__Your objective__: Print the rows below word for word, leaving out the pictures.

__Data supplied__:
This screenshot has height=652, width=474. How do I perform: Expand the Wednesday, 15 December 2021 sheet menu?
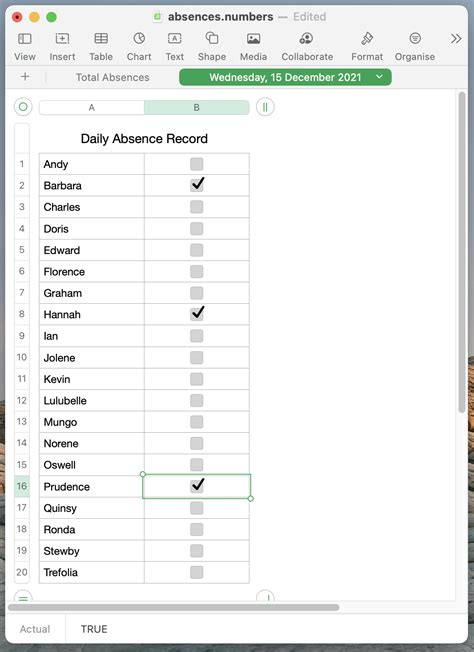pos(379,77)
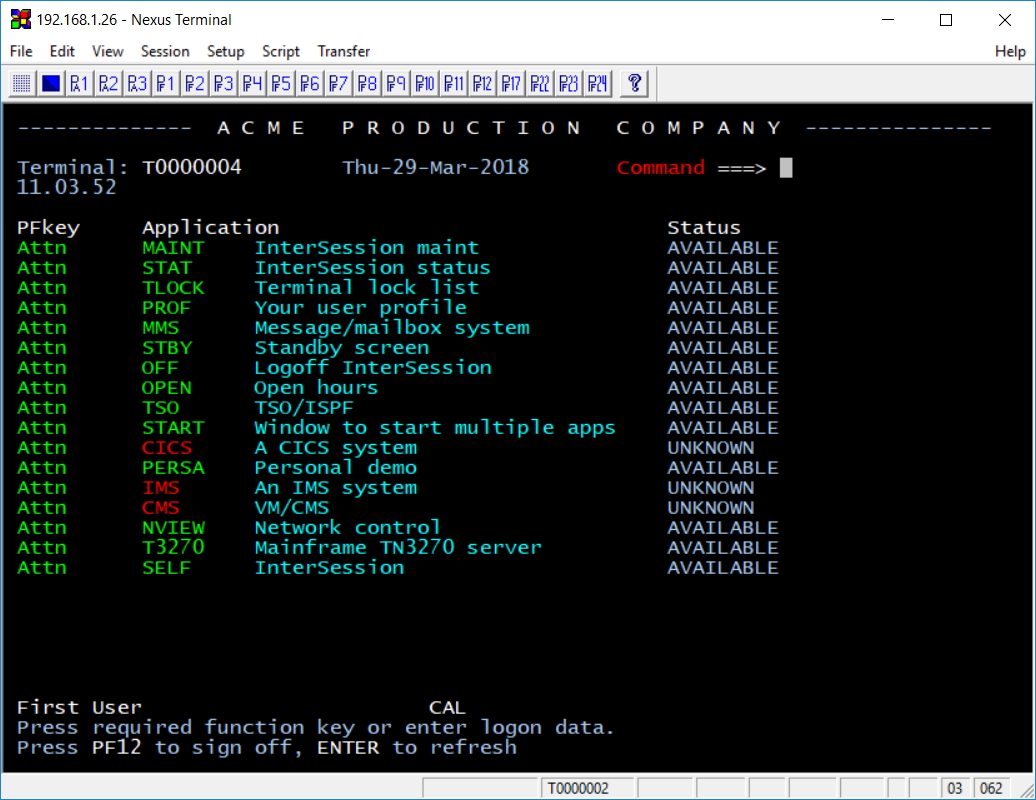1036x800 pixels.
Task: Click the dotted grid toolbar icon
Action: coord(22,83)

__Reply__:
This screenshot has height=652, width=474. How do I perform: Expand the Wednesday, 15 December 2021 sheet menu?
pos(379,77)
1036x800 pixels.
Task: Click the dotted grid toolbar icon
Action: coord(22,83)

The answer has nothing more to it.